----- The input

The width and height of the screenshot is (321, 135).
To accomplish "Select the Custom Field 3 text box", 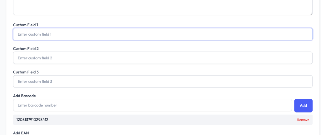I will [x=163, y=82].
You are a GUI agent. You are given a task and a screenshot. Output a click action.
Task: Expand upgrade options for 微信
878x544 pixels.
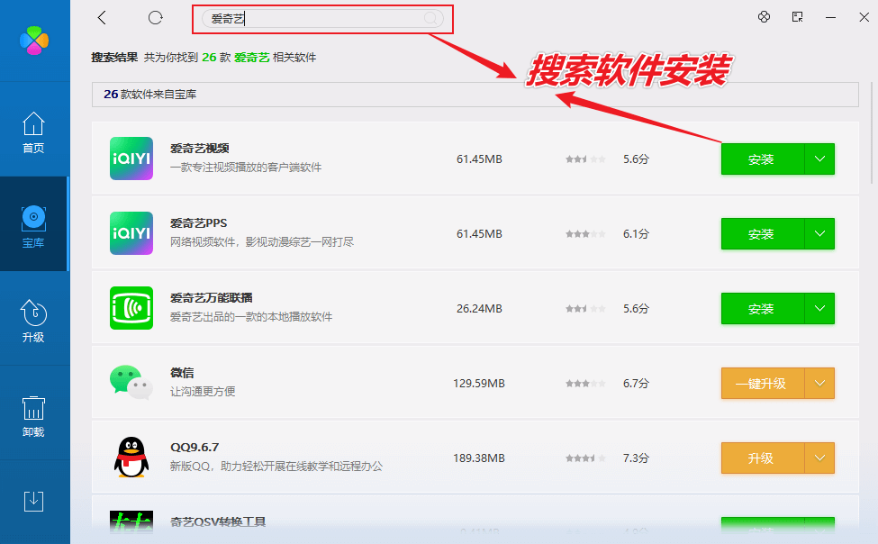(x=819, y=383)
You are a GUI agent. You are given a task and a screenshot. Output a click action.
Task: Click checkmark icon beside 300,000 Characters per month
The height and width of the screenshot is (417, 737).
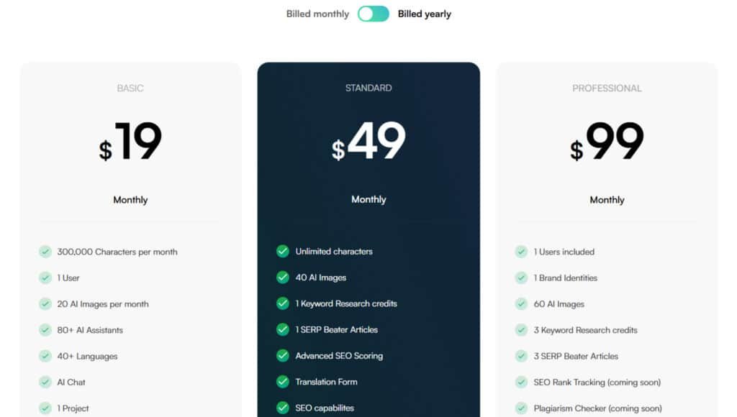[x=45, y=252]
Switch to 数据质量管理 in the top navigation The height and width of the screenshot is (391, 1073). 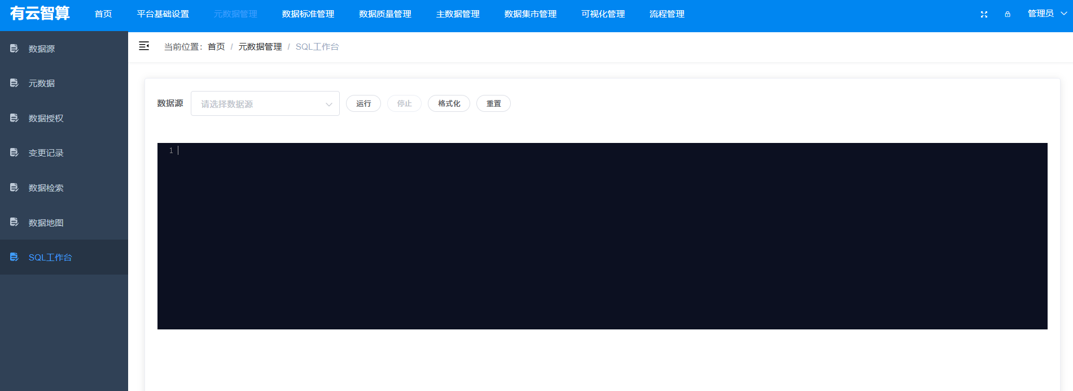[x=385, y=14]
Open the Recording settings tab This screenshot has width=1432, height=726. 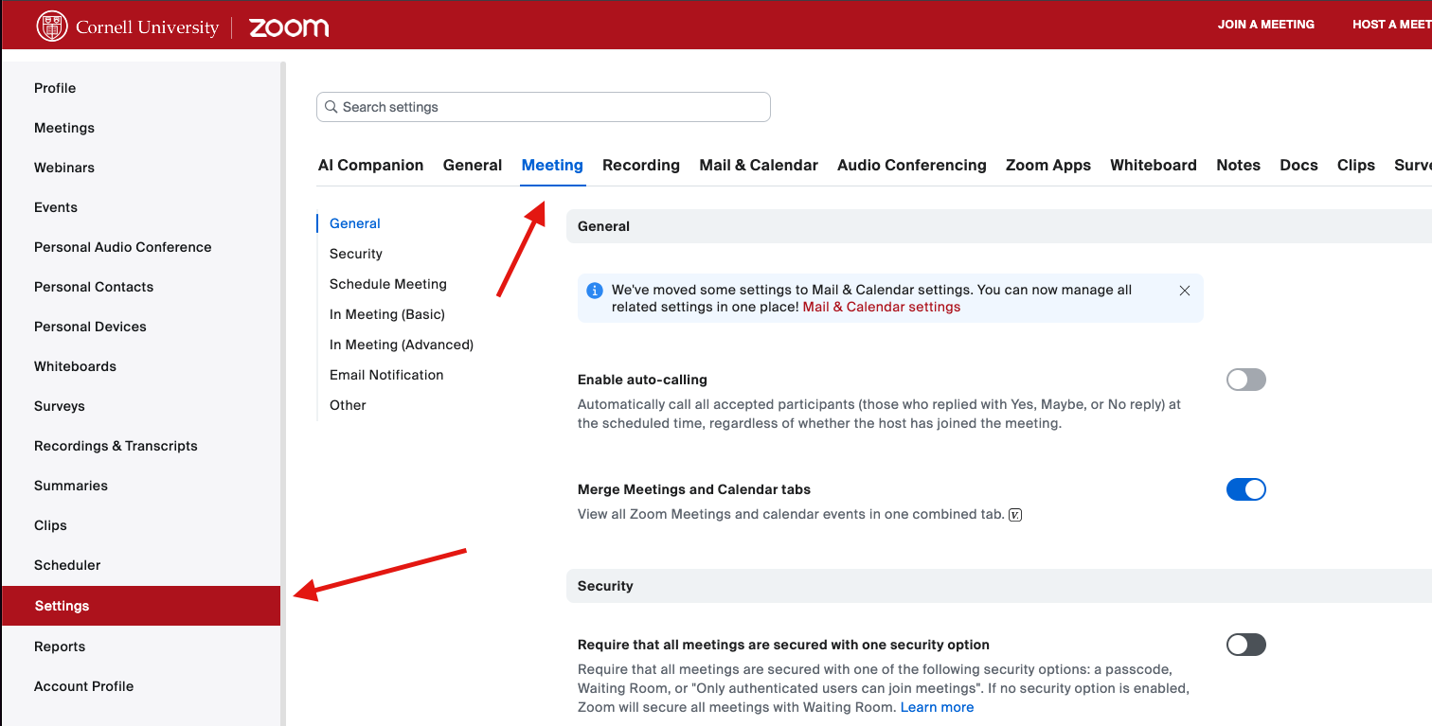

----------

What needs to be done: Your answer should consist of the lines above between those holding "Task: Expand upgrade options for 微信" and "Task: Click checkmark", inclusive, reproduced word for word and without pictures.

Answer:
Task: Expand upgrade options for 微信
878x544 pixels.
(x=819, y=383)
You are a GUI agent. You are given a task and a screenshot. Output a click action.
Task: Click checkmark icon beside 300,000 Characters per month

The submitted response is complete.